Step 6: Trust the long game Your career isn’t built on one perfectly-timed trend book. It’s built on consistently strong work you’re passionate about.
The Permission You Need
You have permission to:
- Write “outdated” genres
- Ignore what’s hot on BookTok
- Choose stories that won’t be trendy
- Write the book you want to read
- Let others chase trends while you write your passion
You have permission to trust that:
- Good books find audiences regardless of trend timing
- Authenticity outperforms calculation
- Slow and steady beats rushed trend-chasing
- Your unique voice matters more than trend alignment
The Real Secret to Publishing Success
Not: Perfectly timing the market with trend-aligned books
Actually: Writing exceptional books you’re passionate about, consistently, over years, building craft and audience gradually
The writers with long careers: They write in genres they love. They improve with each book. They build readerships through authentic work. They occasionally benefit from good timing but don’t depend on it.

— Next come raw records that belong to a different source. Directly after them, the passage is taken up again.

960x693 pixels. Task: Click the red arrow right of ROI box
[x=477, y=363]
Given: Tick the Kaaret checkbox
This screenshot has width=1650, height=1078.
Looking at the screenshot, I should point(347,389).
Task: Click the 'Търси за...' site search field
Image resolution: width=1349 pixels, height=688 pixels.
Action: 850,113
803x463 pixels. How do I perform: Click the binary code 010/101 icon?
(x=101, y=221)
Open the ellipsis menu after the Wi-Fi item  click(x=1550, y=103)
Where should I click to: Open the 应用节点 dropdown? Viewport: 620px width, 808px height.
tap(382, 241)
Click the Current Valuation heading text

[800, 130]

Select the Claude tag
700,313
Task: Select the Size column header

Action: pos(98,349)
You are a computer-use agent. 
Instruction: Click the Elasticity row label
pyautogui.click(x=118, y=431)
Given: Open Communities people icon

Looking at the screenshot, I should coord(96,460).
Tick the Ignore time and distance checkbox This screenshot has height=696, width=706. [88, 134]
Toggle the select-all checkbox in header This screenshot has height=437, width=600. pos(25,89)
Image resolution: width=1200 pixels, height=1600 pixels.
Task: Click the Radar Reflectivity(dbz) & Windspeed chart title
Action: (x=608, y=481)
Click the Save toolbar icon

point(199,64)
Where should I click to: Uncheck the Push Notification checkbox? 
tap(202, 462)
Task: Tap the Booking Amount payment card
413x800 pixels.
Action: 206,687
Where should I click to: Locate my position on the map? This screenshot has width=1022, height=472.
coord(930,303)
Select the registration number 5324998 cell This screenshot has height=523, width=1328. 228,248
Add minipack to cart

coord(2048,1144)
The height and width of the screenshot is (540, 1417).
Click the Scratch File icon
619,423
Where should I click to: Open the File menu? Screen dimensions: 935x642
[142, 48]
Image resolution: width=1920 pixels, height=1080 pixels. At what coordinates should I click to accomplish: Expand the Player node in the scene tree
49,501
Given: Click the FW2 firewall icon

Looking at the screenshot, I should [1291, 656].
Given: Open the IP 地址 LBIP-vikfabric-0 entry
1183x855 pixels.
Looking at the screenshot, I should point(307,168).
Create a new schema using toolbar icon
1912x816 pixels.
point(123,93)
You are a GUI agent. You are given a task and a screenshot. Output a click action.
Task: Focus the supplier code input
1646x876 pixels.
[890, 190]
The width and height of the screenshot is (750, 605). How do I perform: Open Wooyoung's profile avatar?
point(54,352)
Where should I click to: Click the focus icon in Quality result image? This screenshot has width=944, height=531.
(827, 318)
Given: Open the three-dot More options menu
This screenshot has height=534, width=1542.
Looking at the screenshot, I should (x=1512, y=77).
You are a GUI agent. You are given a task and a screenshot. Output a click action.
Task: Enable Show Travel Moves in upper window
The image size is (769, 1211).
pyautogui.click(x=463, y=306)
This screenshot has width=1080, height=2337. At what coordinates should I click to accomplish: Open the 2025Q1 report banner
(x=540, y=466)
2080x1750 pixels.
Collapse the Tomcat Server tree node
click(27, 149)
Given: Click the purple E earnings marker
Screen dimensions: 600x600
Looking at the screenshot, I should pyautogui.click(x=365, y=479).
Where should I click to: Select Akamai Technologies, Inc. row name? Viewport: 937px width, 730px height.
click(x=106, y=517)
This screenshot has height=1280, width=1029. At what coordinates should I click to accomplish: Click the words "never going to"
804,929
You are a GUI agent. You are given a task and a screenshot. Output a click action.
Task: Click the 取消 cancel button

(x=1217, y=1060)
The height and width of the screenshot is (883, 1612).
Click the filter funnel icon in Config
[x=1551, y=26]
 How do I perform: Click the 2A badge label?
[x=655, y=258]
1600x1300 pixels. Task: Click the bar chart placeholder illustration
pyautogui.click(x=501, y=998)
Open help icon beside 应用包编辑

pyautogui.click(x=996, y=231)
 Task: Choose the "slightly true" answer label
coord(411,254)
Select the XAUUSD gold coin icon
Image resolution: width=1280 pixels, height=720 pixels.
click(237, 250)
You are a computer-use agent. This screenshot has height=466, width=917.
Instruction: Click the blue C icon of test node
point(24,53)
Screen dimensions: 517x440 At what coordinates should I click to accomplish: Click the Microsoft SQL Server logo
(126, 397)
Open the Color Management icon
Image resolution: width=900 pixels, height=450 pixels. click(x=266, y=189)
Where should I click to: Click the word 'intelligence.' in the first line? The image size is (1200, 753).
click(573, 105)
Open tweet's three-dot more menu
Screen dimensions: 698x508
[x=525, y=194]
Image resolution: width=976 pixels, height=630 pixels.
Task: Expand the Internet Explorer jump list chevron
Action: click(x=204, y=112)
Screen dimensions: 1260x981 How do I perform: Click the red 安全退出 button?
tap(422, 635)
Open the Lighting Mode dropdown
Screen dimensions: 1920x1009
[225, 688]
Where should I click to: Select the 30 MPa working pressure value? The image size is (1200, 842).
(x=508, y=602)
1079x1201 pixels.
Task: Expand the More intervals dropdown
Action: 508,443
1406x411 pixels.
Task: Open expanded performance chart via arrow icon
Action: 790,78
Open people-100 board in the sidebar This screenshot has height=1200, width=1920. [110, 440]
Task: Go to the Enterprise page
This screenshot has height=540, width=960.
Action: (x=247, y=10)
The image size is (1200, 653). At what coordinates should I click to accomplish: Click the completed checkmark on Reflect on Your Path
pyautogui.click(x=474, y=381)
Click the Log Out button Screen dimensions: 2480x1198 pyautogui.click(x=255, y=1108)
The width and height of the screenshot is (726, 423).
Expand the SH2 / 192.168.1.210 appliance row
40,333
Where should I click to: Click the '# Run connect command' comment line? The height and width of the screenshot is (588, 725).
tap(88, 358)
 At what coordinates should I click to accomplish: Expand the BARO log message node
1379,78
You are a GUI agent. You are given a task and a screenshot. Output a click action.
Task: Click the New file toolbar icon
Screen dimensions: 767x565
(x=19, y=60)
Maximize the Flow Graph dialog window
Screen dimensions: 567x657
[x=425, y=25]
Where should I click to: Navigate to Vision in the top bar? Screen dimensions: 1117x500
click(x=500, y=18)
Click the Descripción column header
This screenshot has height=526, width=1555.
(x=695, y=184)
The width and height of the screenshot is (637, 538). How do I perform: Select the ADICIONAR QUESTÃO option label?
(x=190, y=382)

The writers who flame out: They chase trend after trend, never developing authentic voice or loyal readership, always arriving late to parties that are ending.
Which writer do you want to be?
Stop checking what’s trending. Stop calculating which genre will sell best. Stop trying to time the market.
Start writing the book only you can write, with passion and excellence.
That’s the trend that never goes out of style.